It’s exhausting and irritating as all hell to have my life dictated by a chronic condition.
For the record, I despise the mail order pharmacy that’s associated with my health plan. They’re the only game in town unless I want to have an HMO plan which is totally impractical given my condition. First they screwed up my paperwork and said they never got it. Then I had to have my doctor fax my prescription over twice. The mail order company are big fans of sending threatening letters telling me I’ll have to give them my left kidney or first born child should I refill my prescriptions more than 3 times at a normal pharmacy. Finally they got their shit together and mailed out the prescriptions. I’m fine on the Lamictal (the one that works really well for me), but I’m down to less than a week of the Keppra (the one that works less well). Which one arrives first and I just refilled a week ago? The Lamictal. Though they claimed they mailed both at the same time, the Keppra isn’t supposed to arrive until Tuesday. Which is the day I’ll run out. So instead of bouncing along on my merry way and going to ballet, I have to wait around until that stupid prescription arrives. Couple that with 3 of the 4 people who usually drive me around having different schedules this week and I’m about ready to crawl in a hole and be left alone. It feels like I’m constantly scrambling to get things in place without relying on any one person too frequently, especially in the mornings. At least eventually I’ll get the driving back, but I know I’ll run into situations where my medication gets screwed up for the rest of my life. Meh.

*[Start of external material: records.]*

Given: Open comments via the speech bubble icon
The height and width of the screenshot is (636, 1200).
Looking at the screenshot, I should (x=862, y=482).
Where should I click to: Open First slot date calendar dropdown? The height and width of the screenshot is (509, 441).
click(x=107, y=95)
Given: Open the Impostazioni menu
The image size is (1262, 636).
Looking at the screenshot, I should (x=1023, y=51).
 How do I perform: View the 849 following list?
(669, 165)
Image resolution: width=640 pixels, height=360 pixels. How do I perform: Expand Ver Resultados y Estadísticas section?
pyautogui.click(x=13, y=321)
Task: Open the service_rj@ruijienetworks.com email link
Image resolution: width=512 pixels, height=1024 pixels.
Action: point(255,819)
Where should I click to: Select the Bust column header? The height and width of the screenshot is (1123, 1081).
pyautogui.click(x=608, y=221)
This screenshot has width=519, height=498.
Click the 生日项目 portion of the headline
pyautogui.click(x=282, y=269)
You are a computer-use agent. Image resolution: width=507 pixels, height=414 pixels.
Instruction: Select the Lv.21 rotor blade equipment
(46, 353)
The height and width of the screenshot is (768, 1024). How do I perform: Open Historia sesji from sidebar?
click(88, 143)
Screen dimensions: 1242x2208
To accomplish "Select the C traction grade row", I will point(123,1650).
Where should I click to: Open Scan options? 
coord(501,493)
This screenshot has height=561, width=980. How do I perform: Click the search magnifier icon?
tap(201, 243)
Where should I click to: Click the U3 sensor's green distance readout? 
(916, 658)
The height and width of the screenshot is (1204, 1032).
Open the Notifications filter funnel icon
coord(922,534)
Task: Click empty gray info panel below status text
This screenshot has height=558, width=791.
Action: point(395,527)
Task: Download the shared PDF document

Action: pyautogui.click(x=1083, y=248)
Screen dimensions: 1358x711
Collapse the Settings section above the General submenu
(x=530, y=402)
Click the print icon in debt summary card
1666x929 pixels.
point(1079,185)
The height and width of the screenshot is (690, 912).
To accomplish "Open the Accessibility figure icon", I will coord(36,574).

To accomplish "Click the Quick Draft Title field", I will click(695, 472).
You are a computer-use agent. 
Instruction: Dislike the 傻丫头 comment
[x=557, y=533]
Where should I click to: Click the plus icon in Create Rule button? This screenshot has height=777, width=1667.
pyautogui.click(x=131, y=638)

On a happier note, one of the other couples hosted a hybrid Halloween / game night. It was nice to get together and see people we don’t normally see regularly. And get rid of the beer Boy didn’t like. We also got doughnuts from the gourmet doughnut place yesterday. They’ve forever ruined Dunkin Donuts for me because they’re about a million times better. Today may very well be a lay around half watching TV and take a nap day. Thank you, time change. I’ll definitely need my Starbucks fix tomorrow morning.
Since everyone likes to do the 30 days of gratitude in November (which I do pretty much every day anyway), I’ll knock out a few positives to wrap this up:
*Having a very productive conversation with Boy yesterday and sorting out what’s a big deal to the other person.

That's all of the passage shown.